Come avere la casa smart: tutta la tecnologia per connettere l'abitazione (foto Adobestock)
La casa smart è una delle nuove passioni degli italiani. Ecco una guida su come trasformare la tua abitazione in un luogo connesso e comandare tutto dal tuo smartphone (o con la voce).
L’analisi arriva da una ricerca effettuata da Netatmo, azienda mondiale leader negli strumenti smart per l’abitazione. I dati più recenti del resto confermano questo trend, con ben il 64% degli italiani compresi nella fascia d’età tra i 25 e i 55 anni che hanno già collegato, in qualche modo, il luogo in cui vivono.
Ma cosa intendiamo con casa smart? Qualsiasi tipo di interazione attiva tra gli oggetti della casa e l’esterno, capaci di comunicare, ricevere ordini e possibilmente muoversi autonomamente verso l’esterno. Per ora questo trend è principalmente maschile con il 69% di entusiasti, contro il 59% femminile. Non ci sono poi grandi differenze tra nord e sud visto che proprio meridione spicca con l’interesse verso questa novità tecnologica.
Ma cosa chiedono di più gli italiani?

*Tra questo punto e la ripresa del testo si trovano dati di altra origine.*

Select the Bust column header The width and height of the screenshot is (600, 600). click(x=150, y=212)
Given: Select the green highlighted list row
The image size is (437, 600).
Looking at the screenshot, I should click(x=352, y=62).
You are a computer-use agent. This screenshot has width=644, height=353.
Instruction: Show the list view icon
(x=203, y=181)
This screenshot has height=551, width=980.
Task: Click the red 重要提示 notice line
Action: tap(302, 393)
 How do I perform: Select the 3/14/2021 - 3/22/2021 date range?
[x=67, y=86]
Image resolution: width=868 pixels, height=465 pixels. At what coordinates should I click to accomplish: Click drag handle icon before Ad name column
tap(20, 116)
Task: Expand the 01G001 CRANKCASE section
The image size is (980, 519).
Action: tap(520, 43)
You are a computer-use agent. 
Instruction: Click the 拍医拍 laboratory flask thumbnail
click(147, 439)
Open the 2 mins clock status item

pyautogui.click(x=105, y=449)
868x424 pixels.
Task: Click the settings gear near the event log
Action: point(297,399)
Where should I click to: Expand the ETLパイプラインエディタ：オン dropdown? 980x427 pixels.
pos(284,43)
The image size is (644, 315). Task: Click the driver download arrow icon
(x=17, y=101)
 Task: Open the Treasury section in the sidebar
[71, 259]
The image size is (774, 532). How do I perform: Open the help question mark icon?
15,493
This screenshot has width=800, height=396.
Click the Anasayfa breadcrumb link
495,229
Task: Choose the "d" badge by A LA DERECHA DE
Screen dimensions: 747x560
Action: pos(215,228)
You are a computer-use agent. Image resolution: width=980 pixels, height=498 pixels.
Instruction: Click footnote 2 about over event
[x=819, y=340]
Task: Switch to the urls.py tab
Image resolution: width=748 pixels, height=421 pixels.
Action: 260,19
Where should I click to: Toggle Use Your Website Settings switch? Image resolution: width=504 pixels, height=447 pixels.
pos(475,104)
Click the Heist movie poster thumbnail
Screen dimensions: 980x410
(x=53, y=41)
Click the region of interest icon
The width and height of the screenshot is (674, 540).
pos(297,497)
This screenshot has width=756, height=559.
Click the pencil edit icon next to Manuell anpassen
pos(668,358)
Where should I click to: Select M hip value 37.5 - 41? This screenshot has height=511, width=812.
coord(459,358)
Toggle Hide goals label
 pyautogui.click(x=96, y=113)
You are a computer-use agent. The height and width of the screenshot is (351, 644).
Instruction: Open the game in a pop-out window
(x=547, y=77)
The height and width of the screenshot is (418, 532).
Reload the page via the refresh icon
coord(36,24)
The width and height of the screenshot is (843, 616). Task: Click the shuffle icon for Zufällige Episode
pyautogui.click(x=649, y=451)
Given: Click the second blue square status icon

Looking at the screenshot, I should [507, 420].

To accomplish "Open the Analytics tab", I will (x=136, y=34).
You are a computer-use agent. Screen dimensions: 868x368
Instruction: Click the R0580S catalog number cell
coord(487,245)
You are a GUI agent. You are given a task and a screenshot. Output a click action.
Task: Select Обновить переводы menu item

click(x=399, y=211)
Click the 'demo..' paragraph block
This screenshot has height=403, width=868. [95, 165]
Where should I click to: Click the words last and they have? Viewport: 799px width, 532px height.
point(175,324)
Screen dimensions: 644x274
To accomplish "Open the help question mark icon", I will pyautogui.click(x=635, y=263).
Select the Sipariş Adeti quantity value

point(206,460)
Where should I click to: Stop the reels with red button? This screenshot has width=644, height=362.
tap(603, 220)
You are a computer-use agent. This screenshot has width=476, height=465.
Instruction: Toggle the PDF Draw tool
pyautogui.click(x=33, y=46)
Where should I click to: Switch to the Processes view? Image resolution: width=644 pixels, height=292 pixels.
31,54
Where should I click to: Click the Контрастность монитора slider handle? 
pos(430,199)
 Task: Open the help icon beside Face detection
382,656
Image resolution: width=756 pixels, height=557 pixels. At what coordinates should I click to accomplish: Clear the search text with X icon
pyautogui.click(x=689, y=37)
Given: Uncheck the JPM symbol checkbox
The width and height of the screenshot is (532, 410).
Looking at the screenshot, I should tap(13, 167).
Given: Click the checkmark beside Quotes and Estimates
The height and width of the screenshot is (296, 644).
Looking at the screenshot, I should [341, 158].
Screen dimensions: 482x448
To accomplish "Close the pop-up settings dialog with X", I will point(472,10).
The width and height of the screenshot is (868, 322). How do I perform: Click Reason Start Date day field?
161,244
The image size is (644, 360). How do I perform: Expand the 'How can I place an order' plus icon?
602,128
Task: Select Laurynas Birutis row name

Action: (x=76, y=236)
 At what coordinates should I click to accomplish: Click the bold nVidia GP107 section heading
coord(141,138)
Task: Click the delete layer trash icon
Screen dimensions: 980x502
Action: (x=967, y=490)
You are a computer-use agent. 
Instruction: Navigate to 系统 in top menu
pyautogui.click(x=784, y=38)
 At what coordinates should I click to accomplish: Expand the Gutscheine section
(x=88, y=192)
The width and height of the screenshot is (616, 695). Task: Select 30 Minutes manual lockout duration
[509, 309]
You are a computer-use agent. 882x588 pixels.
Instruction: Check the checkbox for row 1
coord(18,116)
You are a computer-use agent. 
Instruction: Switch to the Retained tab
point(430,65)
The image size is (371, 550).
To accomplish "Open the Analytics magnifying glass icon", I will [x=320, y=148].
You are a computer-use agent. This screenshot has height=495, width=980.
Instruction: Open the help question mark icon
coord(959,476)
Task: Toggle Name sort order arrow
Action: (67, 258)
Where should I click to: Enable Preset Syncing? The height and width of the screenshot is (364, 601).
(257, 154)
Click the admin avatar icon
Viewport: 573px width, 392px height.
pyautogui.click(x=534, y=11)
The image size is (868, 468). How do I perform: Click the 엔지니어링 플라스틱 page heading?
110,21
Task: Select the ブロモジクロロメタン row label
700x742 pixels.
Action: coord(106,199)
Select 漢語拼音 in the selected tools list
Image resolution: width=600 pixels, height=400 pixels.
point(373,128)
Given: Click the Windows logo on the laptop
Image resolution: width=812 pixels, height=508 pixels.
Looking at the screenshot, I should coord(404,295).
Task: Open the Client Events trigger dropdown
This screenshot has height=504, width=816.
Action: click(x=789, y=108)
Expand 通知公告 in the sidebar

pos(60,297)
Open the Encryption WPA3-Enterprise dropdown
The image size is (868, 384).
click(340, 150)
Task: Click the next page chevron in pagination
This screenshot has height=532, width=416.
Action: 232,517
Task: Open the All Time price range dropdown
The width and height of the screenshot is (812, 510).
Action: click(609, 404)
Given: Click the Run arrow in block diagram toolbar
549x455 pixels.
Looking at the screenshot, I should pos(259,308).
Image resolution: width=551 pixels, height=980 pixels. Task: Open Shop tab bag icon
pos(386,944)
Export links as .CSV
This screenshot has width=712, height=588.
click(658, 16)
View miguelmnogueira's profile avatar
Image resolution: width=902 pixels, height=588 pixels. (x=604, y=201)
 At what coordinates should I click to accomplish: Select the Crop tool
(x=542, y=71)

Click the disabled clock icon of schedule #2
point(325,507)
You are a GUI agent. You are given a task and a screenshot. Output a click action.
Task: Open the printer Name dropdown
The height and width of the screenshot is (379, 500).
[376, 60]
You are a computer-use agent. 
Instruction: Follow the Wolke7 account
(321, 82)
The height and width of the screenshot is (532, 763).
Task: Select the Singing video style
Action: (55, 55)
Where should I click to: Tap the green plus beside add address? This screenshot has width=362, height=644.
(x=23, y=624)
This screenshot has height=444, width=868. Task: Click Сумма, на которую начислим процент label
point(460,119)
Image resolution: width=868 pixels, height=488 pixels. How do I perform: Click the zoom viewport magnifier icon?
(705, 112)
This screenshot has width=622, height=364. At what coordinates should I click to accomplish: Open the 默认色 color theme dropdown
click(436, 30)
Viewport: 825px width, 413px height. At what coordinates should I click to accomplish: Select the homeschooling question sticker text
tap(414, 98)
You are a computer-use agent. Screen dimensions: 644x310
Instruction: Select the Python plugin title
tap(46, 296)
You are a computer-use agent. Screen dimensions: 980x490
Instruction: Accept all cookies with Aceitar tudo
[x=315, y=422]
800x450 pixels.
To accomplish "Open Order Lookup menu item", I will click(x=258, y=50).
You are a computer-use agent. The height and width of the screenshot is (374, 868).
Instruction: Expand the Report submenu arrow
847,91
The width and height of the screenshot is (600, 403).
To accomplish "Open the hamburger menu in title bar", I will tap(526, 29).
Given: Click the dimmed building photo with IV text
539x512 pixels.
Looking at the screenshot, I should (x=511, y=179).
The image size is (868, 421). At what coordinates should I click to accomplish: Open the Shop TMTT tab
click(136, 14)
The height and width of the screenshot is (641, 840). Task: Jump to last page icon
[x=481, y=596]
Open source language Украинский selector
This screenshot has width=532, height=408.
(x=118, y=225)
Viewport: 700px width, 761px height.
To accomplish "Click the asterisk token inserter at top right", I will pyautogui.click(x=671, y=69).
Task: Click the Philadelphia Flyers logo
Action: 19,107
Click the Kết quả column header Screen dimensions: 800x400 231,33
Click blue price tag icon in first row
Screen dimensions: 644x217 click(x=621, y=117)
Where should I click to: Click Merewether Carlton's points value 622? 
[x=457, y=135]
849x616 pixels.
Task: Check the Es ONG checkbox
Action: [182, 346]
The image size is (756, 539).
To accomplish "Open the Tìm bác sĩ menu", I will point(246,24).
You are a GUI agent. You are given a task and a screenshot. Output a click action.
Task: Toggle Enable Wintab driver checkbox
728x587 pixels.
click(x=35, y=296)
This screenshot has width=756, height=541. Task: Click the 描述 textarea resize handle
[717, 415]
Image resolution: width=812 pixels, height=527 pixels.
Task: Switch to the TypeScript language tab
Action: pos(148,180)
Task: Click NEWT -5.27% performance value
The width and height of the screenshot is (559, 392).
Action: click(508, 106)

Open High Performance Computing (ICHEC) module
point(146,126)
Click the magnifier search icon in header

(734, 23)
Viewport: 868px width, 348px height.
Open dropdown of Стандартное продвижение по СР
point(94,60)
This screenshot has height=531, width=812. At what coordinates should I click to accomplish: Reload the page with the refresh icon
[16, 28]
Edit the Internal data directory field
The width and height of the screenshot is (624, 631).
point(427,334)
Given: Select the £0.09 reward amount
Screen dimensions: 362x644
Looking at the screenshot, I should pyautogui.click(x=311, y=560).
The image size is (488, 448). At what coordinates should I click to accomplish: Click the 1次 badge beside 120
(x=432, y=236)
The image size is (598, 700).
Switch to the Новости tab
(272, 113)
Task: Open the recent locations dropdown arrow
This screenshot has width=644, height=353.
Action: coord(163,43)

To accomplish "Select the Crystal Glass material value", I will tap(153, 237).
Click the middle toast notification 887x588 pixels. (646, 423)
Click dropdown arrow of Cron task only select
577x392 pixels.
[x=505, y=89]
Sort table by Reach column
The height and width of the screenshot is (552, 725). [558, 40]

Lo strumenti praticamente presente ovunque è l’altoparlante smart, acquistato da 6 concittadini su 10. Dietro alla nostra cassa bluetooth e connessa ci sono i prodotti collegati alla luce, come lampadine e prese (40%), seguiti dai sistemi di sicurezza della casa, come allarmi evoluti e telecamere.
In forte crescita, sempre secondo l’analisi, sono gli strumenti per monitorare e migliorare la qualità dell’aria, anche se questi vengono scelti da una fascia d’età molto bassa, tra i 25 e i 34 anni. Dopo la pandemia poi, in tanti vogliono spazi all’aperto ben curati e soprattutto connessi e questo è confermato dalla vendita dei prodotti smart per giardinaggio, in crescita al 24%.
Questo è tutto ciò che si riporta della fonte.